A conditional use permit is being requested from the Richmond Planning Commission to allow for the conversion of the vacant, 5,045 square foot office building at 207 37th St., which recently served as a temporary shelter.

If approved as proposed, the building would transition into a permanent facility with seven rooms – six dorm-style and one private – and with an entertainment room, dining hall, staff offices and rear courtyard area. Residency at the shelter would be limited to six months or less, planning documents state.

“The facility would provide housing and minimal supportive services including therapist, vocational, and occupational and related services,” they further state.

Neighbors are expressing concern about the proposed shelter, noting public safety issues when the property was recently used for this purpose. One neighbor wrote to the city that their teen son was harassed in his backyard while playing soccer.
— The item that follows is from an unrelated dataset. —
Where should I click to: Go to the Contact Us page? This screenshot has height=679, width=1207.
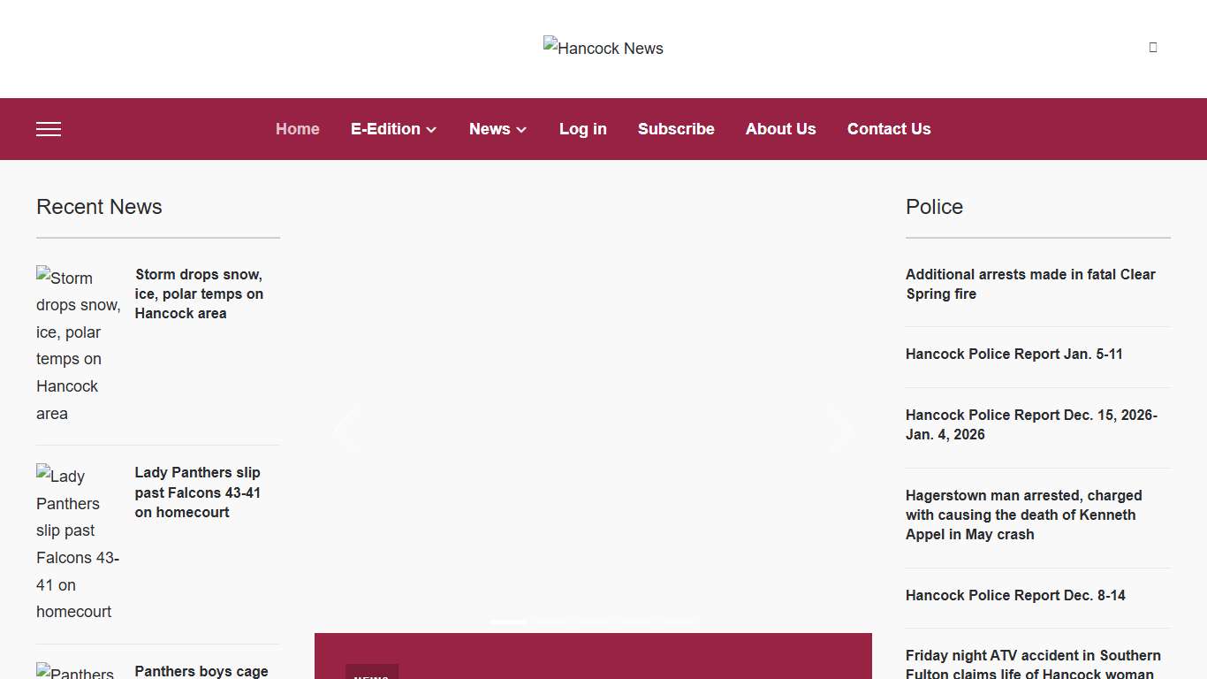tap(888, 129)
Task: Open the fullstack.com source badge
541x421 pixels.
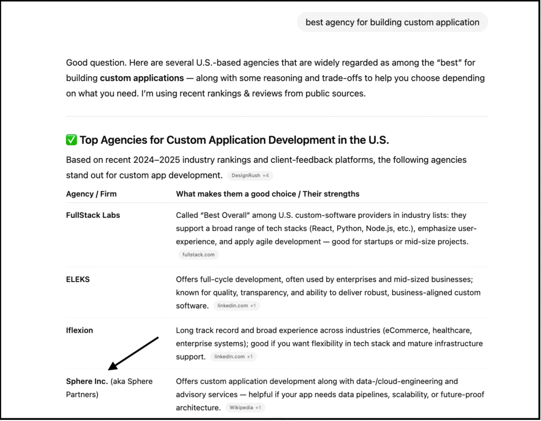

Other neighbors said the building, while acting as a shelter, attracted increases in car thefts, break ins, public drug use, littering and suspicious activity.

“Many complaints and police calls were being made with concerns and nothing much was being done,” one neighbor wrote to the city. “There was suspicious activity all hours of the night.”

Based on neighbor concerns, city staff recommends imposing conditions of approval for the homeless shelter “to address security, rule enforcement, and community engagement.” Staff suggests, in part, reducing the maximum occupancy of the shelter in the proposal from 25 people to 16 and requiring state-based best practices for shelter housing standards.

“Proposed conditions of approval would require graffiti abatement and fencing design to improve compatibility with the surrounding neighborhood and requiring the applicant to consent to inspection with appropriate notice, so that the required standards may be verified for compliance,” city staff recommended.

The shelter proposal is set to go before the Planning Commission at its Thursday, June 6 meeting.